Я посмотрел на него внимательнее. Это был белый, свежий, худощавый, высокого роста старик в кавалерийском белом кителе и в таких же широких шароварах. С минуту стояли мы молча друг против друга. Я уже намерен был сказать что-то, как он внезапно уничтожил мой проект вопросом:
– Вы нездешний? И, вероятно, заблудились?
– Ваша правда, я нездешний! Я художник Дармограй, – ответил я, как будто растерявшись, что со мною делается всегда при первой встрече.
– Вашу руку!
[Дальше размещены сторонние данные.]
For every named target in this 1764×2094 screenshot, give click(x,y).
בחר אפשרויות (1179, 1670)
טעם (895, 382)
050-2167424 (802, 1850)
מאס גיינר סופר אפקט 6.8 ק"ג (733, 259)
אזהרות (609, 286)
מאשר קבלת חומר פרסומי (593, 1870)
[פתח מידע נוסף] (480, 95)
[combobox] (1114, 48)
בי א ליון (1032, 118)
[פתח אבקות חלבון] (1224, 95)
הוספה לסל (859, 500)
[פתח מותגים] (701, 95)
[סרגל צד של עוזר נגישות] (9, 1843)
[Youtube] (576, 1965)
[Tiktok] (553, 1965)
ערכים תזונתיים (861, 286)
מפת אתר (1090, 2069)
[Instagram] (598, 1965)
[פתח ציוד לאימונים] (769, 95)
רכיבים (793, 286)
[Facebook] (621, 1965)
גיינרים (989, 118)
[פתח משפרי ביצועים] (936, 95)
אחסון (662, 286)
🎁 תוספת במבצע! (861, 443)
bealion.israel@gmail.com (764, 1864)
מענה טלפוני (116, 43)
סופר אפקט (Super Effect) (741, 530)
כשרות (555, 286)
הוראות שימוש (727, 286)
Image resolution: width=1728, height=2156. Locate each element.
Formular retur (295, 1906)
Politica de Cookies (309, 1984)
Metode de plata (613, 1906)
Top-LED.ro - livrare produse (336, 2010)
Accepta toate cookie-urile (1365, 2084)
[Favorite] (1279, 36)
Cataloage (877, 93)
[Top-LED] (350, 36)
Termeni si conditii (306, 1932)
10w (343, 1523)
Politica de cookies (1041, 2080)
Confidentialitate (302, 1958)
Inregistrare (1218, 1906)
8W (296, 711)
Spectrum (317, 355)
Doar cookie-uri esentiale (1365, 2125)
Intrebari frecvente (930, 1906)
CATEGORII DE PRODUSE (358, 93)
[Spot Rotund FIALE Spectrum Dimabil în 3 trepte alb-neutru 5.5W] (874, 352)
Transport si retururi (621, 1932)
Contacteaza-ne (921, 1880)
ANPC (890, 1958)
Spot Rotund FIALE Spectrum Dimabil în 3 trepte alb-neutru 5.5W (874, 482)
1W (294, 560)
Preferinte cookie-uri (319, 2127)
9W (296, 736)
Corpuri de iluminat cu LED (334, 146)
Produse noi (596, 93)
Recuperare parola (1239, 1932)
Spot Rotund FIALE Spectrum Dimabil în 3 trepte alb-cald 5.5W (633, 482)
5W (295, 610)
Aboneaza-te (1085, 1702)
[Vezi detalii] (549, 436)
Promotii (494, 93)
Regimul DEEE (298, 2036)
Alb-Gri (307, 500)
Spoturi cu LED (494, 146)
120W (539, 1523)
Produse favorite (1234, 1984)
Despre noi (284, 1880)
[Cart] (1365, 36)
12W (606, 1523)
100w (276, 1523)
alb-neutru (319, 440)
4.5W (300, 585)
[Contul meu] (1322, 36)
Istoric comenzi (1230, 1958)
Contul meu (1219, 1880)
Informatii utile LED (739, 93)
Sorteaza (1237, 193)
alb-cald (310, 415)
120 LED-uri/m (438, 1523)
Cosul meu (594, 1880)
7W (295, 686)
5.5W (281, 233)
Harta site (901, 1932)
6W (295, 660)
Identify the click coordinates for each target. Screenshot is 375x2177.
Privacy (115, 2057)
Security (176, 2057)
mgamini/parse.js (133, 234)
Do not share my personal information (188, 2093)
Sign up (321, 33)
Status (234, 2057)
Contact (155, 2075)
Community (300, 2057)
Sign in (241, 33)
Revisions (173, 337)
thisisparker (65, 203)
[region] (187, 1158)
Я люблю художников, истинных божиих детей, – проговорил он быстро и протянул мне руку. Я сделал то же и очутился в канаве. Он сделал мне сначала выговор за неосторожное движение. Потом подал мне руку и вытащил, аки пророка Даниила из рва левского, немного выпачканного грязью.
– Теперь здравствуйте как следует, – сказал он, улыбаясь и пожимая мои руки.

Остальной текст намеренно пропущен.